Per ottenere la NASpI nel 2025 servono tre condizioni: perdita involontaria del lavoro, almeno 13 settimane di contribuzione nei quattro anni precedenti la cessazione e presentazione della dichiarazione di disponibilità al lavoro (DID). Sono esclusi i dipendenti pubblici a tempo indeterminato e i lavoratori agricoli.
Quanto si prende con la NASpI nel 2025?
L'importo dipende dalla retribuzione media degli ultimi quattro anni. Se è pari o inferiore a 1.352,19 euro si percepisce il 75%. Se supera quella soglia, si aggiunge il 25% sulla parte eccedente. Il massimo mensile nel 2025 è 1.550 euro.
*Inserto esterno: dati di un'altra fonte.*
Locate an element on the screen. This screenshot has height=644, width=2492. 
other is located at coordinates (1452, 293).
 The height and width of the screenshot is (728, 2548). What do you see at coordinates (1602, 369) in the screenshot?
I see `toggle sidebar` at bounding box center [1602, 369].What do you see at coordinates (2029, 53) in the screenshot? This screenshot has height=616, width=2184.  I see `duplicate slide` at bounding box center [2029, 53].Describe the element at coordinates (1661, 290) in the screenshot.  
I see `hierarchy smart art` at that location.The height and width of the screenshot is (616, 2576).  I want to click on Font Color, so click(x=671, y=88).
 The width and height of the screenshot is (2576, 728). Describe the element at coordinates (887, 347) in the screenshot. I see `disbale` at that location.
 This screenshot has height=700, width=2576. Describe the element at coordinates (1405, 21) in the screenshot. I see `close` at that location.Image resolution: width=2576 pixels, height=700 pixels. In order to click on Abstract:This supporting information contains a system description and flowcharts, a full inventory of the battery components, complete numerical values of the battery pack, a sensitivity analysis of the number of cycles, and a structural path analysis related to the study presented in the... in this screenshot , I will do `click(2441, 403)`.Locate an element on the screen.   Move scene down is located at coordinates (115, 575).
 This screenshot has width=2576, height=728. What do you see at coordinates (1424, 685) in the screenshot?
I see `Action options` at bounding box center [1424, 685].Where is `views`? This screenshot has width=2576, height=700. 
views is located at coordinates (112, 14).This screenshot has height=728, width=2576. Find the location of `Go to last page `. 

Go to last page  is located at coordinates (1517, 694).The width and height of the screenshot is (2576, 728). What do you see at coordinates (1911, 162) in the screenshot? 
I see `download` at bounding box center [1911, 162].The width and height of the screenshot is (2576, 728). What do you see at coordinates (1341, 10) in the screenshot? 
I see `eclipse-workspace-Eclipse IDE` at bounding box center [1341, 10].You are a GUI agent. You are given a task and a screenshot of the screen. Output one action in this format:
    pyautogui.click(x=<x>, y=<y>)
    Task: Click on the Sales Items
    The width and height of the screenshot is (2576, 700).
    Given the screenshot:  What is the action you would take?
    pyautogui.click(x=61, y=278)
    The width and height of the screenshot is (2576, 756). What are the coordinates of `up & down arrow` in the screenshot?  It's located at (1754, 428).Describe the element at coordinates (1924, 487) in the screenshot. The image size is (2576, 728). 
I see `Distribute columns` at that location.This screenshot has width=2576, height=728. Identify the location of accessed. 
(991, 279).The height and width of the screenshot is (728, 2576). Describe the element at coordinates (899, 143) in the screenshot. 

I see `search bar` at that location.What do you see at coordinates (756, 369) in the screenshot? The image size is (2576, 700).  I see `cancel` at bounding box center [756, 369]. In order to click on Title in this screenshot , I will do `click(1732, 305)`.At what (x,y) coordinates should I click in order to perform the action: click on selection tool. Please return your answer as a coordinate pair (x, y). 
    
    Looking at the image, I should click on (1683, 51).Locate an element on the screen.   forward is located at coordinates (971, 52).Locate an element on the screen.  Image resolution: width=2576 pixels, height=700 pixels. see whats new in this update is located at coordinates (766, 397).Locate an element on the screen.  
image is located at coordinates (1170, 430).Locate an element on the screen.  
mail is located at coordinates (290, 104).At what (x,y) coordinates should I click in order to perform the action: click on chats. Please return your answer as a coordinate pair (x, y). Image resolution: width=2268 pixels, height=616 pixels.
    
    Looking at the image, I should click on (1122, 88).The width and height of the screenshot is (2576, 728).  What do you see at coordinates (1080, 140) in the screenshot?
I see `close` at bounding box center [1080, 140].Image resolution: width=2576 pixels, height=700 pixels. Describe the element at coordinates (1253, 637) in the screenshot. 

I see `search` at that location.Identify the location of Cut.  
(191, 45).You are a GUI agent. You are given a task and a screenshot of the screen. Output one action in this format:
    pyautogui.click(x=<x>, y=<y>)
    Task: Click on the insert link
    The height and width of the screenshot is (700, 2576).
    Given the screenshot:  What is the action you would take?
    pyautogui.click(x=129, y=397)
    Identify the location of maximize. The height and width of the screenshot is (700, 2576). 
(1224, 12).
L'importo si riduce del 3% ogni mese dal quarto mese in poi.
Entro quando bisogna presentare la domanda NASpI?
La domanda NASpI va presentata entro 68 giorni dalla cessazione del rapporto di lavoro. Se presentata entro 8 giorni, la NASpI decorre dall'ottavo giorno dalla cessazione. Se presentata dopo, decorre dal giorno successivo alla domanda. Superati i 68 giorni si perde il diritto.
Quanto dura la NASpI?
La NASpI dura un numero di settimane pari alla metà delle settimane di contribuzione versate nei quattro anni precedenti la disoccupazione. Il limite massimo è 24 mesi. Per esempio, con 30 settimane di contributi si hanno 15 settimane di indennità.
Si può lavorare mentre si percepisce la NASpI?
Sì, ma con regole precise. Se si trova un lavoro a tempo determinato con reddito sotto una certa soglia, la NASpI può continuare in misura ridotta. Con un contratto a tempo indeterminato la prestazione si estingue. In ogni caso va comunicato subito all'INPS l'inizio della nuova attività.